- **About this task**: Copy out each line featuring the string "Delete" from the entries beneath.

Pixel coordinate grounding data:
.....
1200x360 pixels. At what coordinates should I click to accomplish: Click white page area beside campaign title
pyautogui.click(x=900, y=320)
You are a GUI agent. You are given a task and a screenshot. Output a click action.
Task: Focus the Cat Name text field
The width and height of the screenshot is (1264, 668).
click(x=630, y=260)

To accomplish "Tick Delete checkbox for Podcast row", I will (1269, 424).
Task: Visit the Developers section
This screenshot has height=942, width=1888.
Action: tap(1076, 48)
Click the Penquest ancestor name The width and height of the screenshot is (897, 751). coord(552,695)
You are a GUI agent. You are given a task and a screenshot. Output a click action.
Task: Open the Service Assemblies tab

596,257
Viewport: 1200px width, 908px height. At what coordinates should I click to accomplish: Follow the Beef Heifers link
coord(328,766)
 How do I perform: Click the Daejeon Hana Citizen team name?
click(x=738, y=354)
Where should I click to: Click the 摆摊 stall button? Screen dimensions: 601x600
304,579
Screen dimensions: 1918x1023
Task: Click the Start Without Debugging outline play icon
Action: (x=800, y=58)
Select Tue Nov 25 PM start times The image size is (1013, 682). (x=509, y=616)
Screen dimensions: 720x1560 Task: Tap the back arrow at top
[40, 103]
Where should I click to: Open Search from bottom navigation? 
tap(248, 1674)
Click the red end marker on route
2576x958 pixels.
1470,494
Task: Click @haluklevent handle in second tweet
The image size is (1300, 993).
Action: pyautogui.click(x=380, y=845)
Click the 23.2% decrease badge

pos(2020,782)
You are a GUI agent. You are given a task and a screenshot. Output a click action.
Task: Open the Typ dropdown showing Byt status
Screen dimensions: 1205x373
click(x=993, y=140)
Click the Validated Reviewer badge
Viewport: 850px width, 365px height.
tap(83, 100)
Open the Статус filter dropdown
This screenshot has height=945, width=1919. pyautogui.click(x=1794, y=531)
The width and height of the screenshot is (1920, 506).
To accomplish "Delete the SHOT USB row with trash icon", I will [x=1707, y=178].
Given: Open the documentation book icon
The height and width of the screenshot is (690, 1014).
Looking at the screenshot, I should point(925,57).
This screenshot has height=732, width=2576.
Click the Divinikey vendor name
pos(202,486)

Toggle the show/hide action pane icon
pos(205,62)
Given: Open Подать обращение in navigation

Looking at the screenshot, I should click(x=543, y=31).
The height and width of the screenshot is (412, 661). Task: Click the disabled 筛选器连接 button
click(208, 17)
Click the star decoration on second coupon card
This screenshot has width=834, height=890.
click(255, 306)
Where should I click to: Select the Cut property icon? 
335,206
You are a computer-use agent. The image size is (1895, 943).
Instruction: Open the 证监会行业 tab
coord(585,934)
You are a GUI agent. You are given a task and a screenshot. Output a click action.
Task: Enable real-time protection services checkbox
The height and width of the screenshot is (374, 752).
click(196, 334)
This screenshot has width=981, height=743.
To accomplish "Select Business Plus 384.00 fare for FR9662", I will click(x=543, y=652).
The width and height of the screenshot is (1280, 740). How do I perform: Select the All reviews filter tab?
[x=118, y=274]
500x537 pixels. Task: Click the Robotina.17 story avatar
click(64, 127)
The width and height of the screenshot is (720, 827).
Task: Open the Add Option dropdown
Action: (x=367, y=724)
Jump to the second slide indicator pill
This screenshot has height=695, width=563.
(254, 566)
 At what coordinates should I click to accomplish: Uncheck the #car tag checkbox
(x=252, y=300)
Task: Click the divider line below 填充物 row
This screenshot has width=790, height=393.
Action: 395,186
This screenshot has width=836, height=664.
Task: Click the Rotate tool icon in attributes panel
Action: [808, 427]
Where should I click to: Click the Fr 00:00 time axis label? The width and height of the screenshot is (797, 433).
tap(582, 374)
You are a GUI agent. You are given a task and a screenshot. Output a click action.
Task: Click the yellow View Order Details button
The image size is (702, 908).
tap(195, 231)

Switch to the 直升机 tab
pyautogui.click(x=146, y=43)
.....
- **Finished exercise**:
To accomplish "Tick Delete checkbox for Podcast row", I will (1269, 424).
To accomplish "Delete the SHOT USB row with trash icon", I will [x=1707, y=178].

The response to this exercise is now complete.